Autonomous cortisol secretion associated with 2- to 3-fold increase in mortality risk

A retrospective cohort study found that autonomous cortisol secretion was associated with 2- to 3-fold increased risk for death and cardiovascular disease in patients with adrenal incidentalomas. This information could help to inform decisions about which patients should be recommended for adrenalectomy. The findings are published in Annals of Internal Medicine.

Autonomous cortisol secretion in patients with adrenal tumors discovered incidentally on imaging, or incidentalomas, is associated with increased mortality, but how specific levels of cortisol secretion affect mortality risk is not known.

Researchers from Skane University Hospital, Sweden, studied consecutive patients who had adrenal incidentalomas identified between 2005 and 2015 at two hospitals in Sweden to measure the association between mortality and levels of autonomous cortisol secretion. Patients were grouped according to plasma cortisol levels of less than 50, 50 to 82, 83 to 137, or 138 nmol/L and higher. Data were collected from national registers for up to 14 years.

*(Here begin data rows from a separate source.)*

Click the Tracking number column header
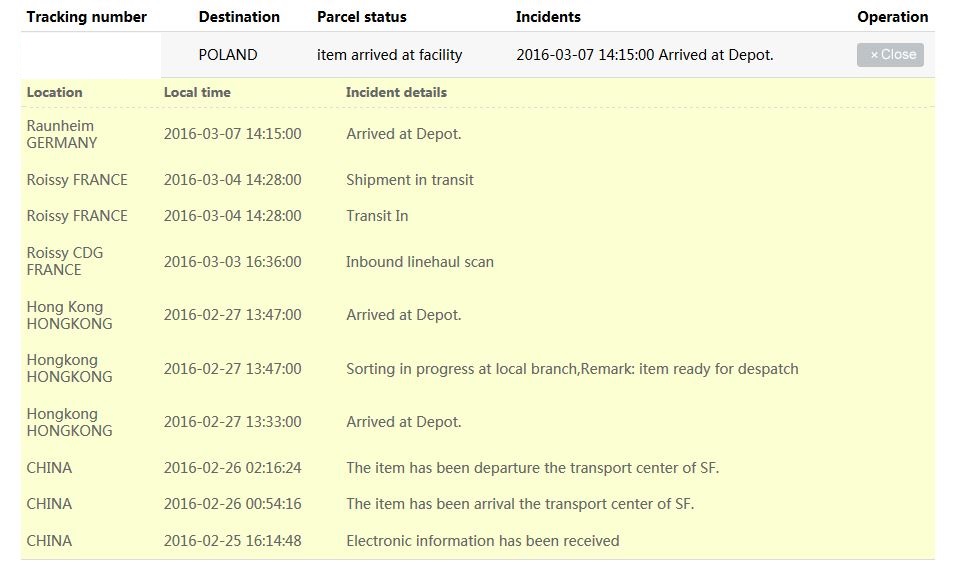Image resolution: width=955 pixels, height=574 pixels. point(87,17)
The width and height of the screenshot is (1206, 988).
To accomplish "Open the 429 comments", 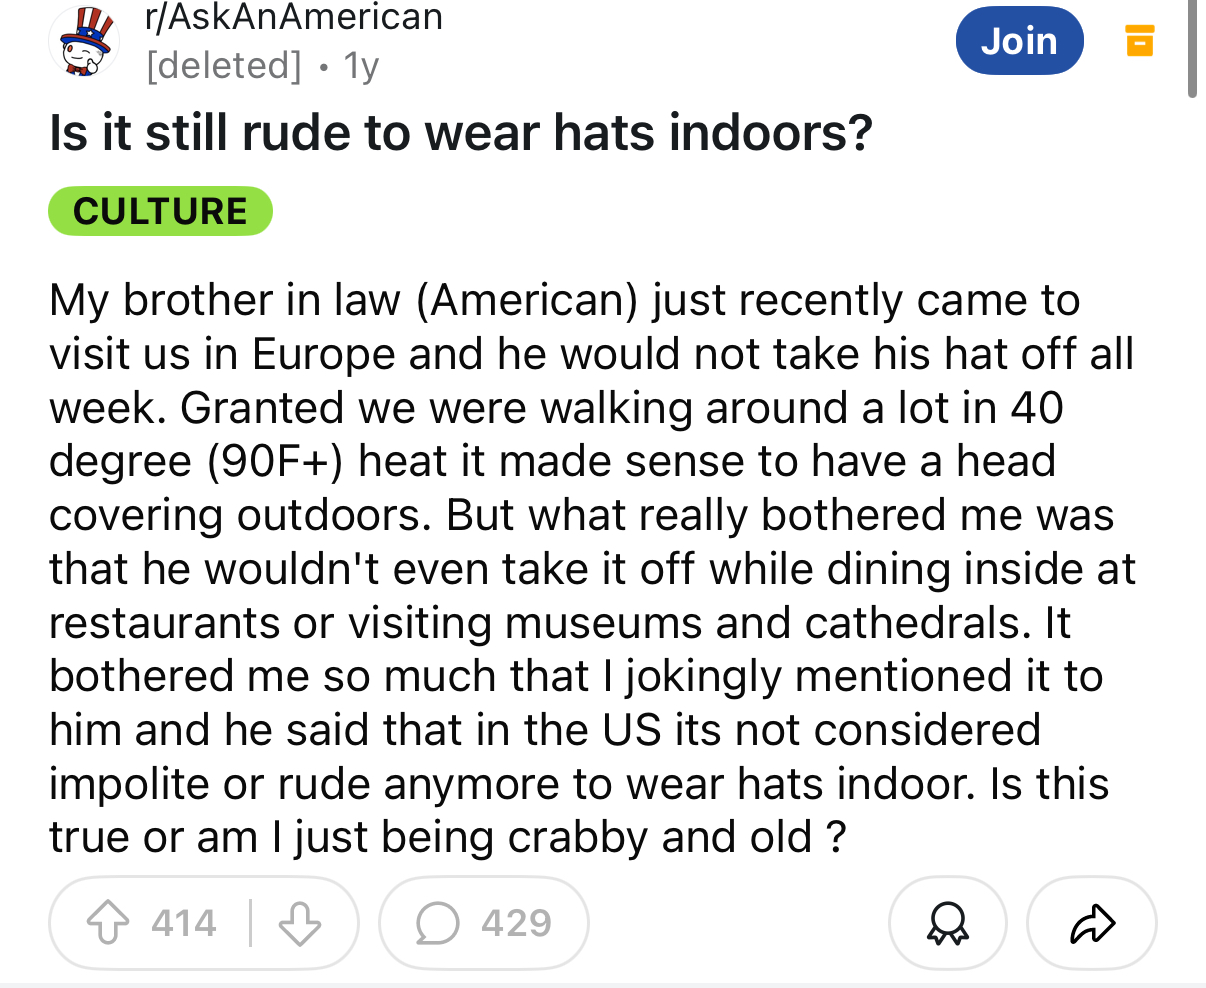I will pyautogui.click(x=484, y=923).
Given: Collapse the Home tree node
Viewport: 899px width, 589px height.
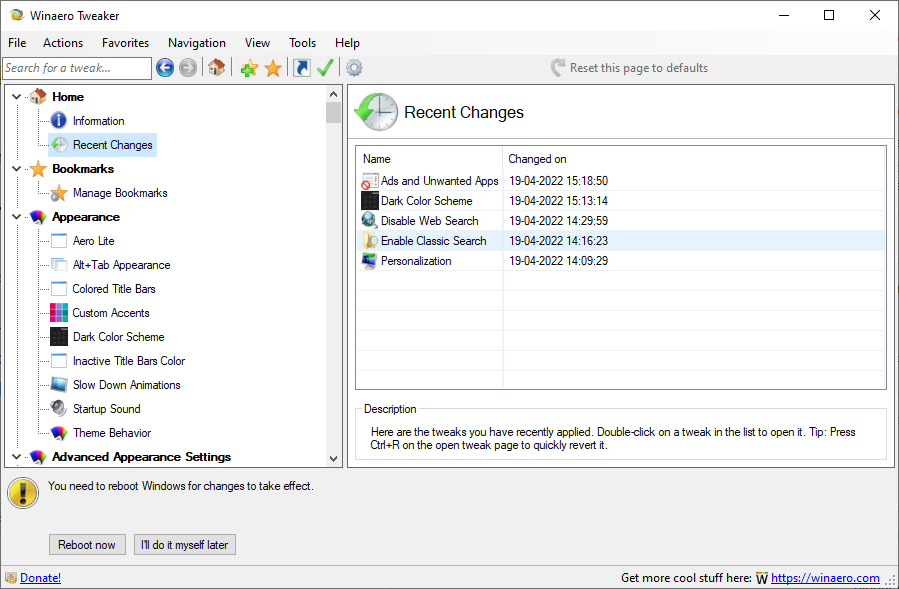Looking at the screenshot, I should tap(17, 97).
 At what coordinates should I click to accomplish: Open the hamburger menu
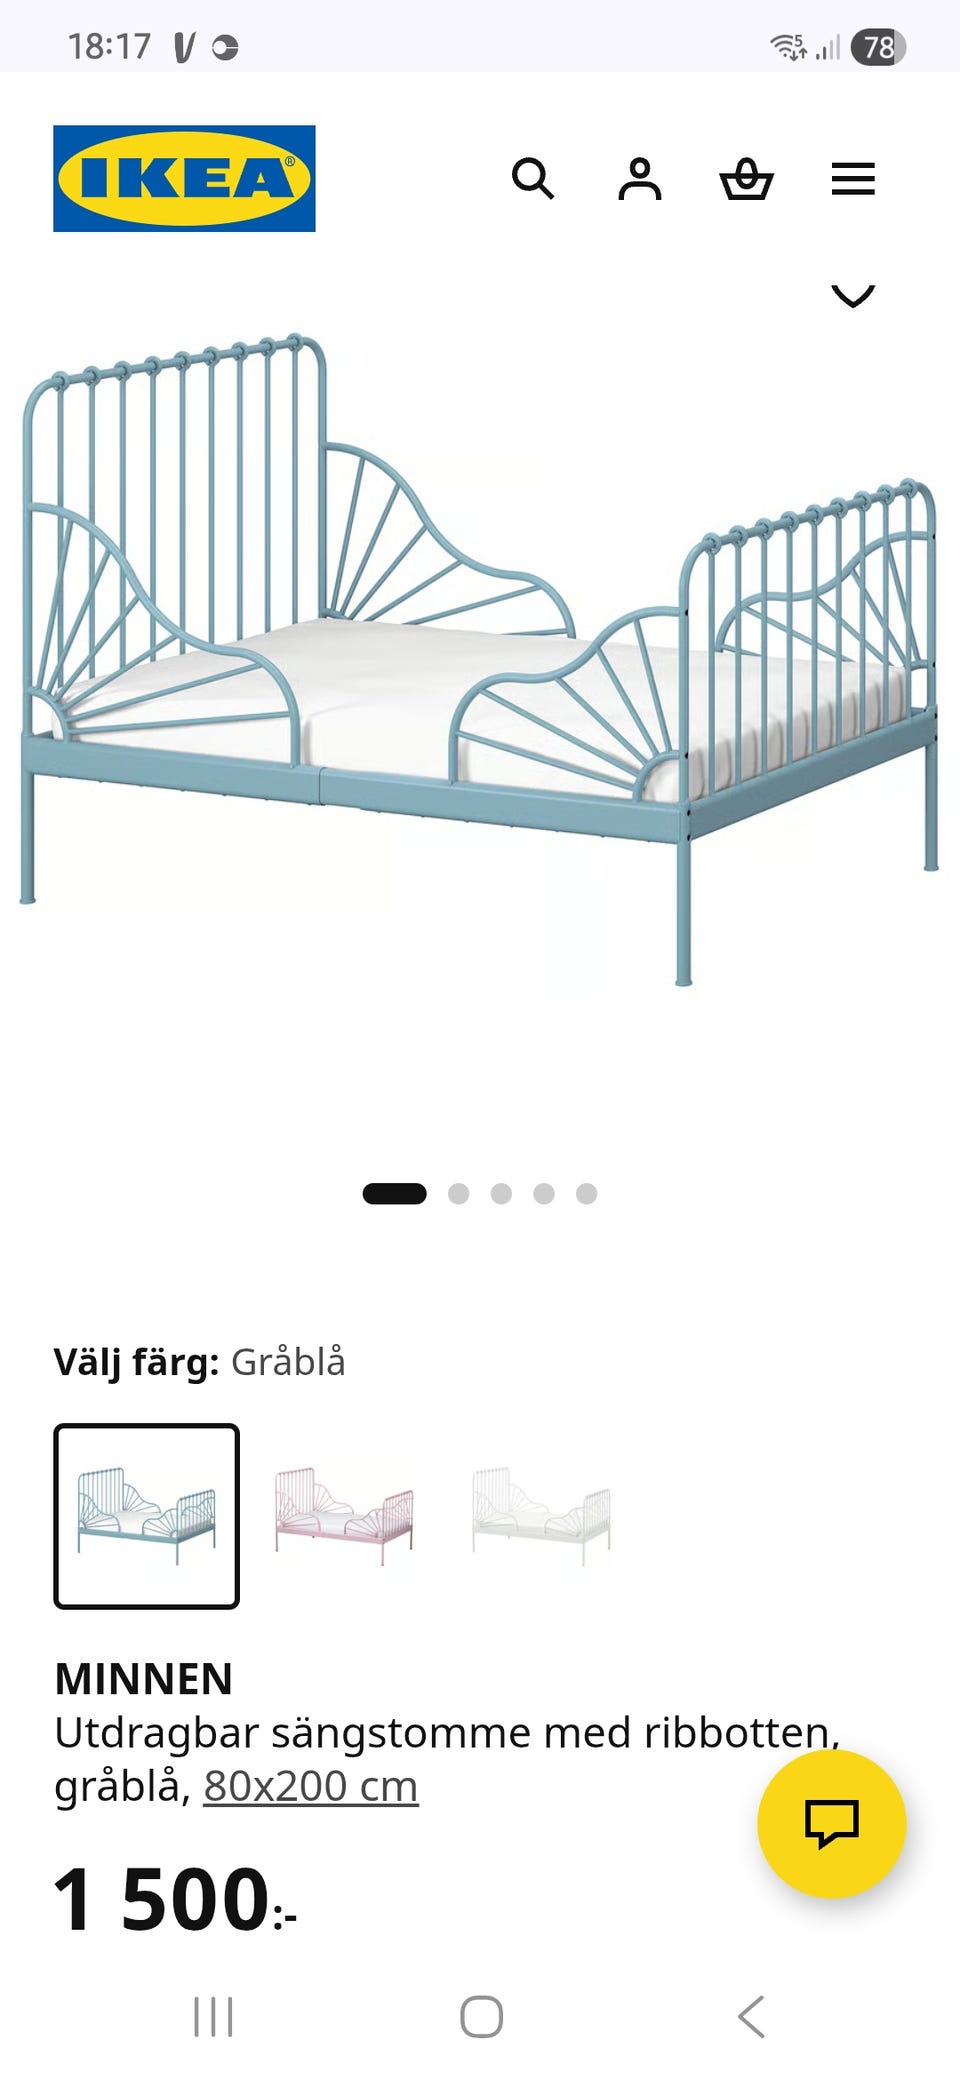(853, 179)

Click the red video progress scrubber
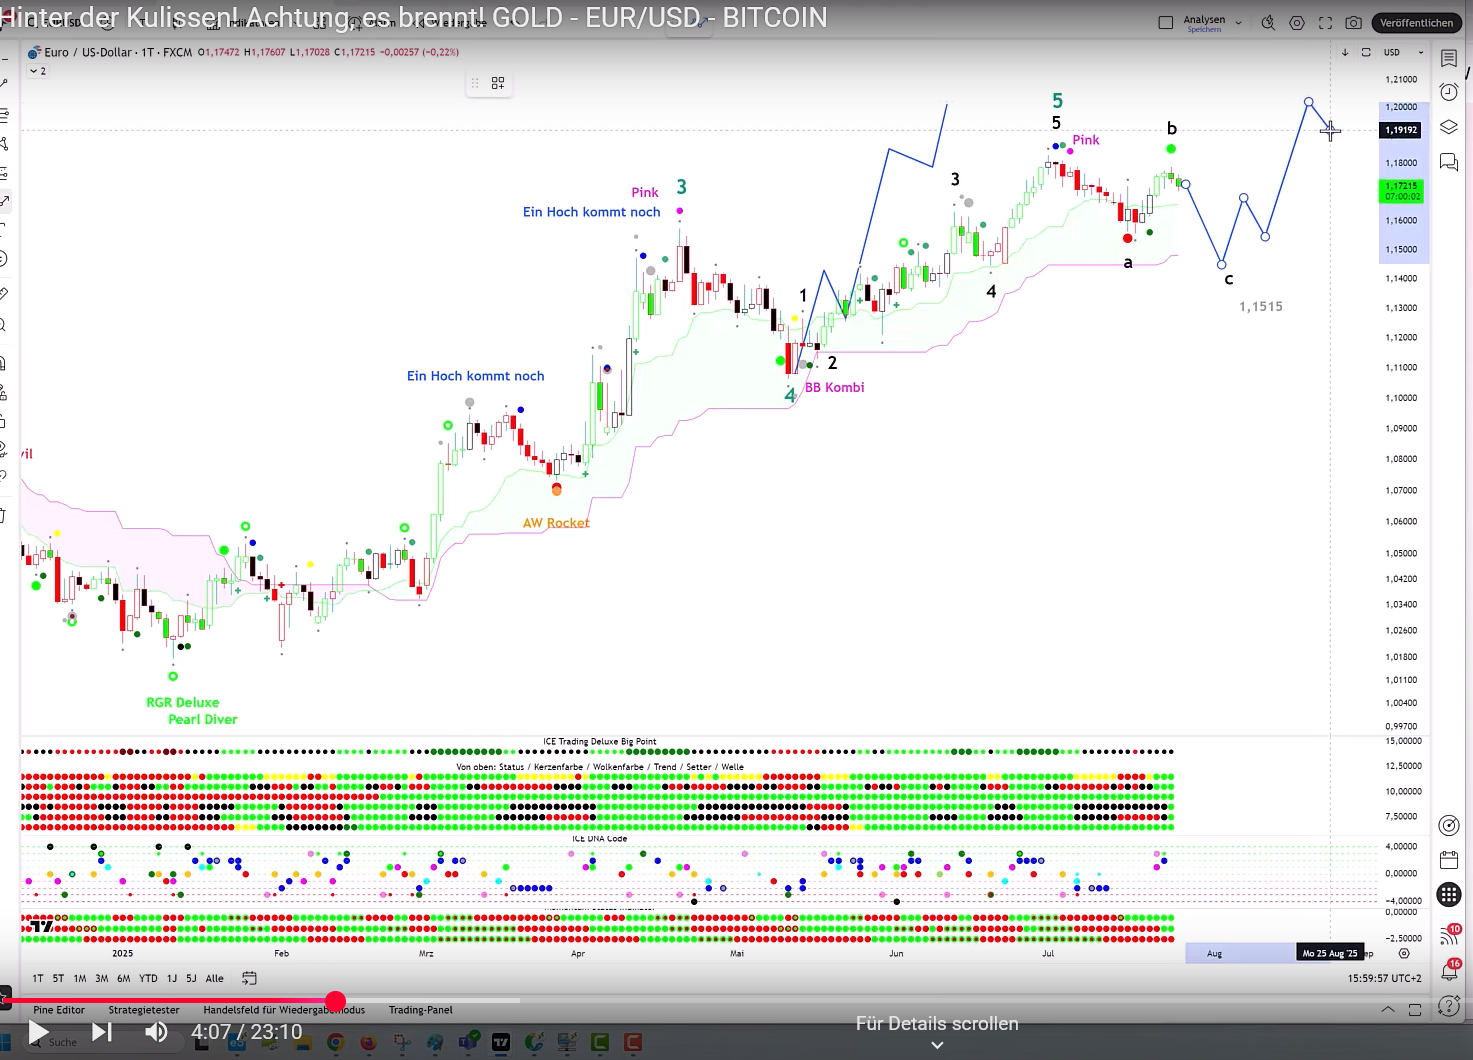tap(336, 1001)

The researchers found that the risk for mortality increased linearly until cortisol levels reached 200 nmol/L. A cortisolDST of 83 to 137 nmol/L was associated with a 2-fold increase in mortality, and a cortisolDST of 138 nmol/L or higher was associated with a 3-fold increase in mortality. A cortisol level in the 50 to 82 nmol/L range was not associated with an increased death risk within 5 to 10 years. Based on these results, the authors recommend that clinicians treat known cardiovascular risk factors in these patients and incorporate findings in treatment decisions, including whether or not to perform surgery.